Rebecca M. Herzig. Suffering for Science: Reason and Sacrifice in Modern America. New Brunswick: Rutgers University Press, 2005. x + 240 pp. $39.95 (cloth), ISBN 978-0-8135-3662-0.
Reviewed by Ms. Levke Harders (Department of History, Humboldt-Universitaet zu Berlin, Germany)
Published on H-Amstdy (December, 2007)
White Men, Modern Science, and Self-Sacrifice
At some point in their careers, most researchers realize that their profession involves self-sacrifice. While contemporary scholars do not have to give up body parts in order to be respected as true scientists, academia still expects its members to concede voluntarily--their health, leisure, and time--for the advancement of science. Rebecca M. Herzig, associate professor of women and gender studies at Bates College, explains how the idea that science requires suffering developed as an important part of modern understanding of science and scientific practice. She "seeks to explain why, given the existence of other, less painful alternatives, so many scientists chose to align themselves with this ethos and considers ... some of the lasting ramifications of this decision" (p. 7). To "count," self-sacrifice must be freely chosen and not restituted, as Herzig states in the introduction: "The ability to a sacrificial self ... was always structured by the ability to consent" (p. 11). Only those who are able to suffer can immolate, namely white men who possess intentional free selves.
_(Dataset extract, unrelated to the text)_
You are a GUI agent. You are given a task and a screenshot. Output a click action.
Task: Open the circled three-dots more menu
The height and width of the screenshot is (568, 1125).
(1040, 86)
Herzig draws her examples of willing victims for the sake of knowledge not only from various academic disciplines, but also from different periods of modern science, and thereby examines this extraordinary topic in a thematic as well as chronological order. She begins her book with the history of the voluntarily suffering self in its context of religious traditions, philosophical debates, and political and economic changes in the nineteenth century in a chapter entitled "Willing Captives." Self-sacrifice was related to Protestant doctrines of salvation and then formed into a "sacred nationalism" during the Civil War (p. 27). In addition, the proprietal constitution of the self limited participation in public--and scientific--interactions to people with a whole self whereas slaves and certain groups of immigrants legally had only partial personhood. In the aftermath of slavery, rapid industrialization and the rise of Darwinism altered the perception of the self insofar as it now applied only to "civilized" and therefore vulnerable individuals. Evolution had brought Westerners the "'capacity to suffer,'" as neurologist S. Weir Mitchell put it (p. 35).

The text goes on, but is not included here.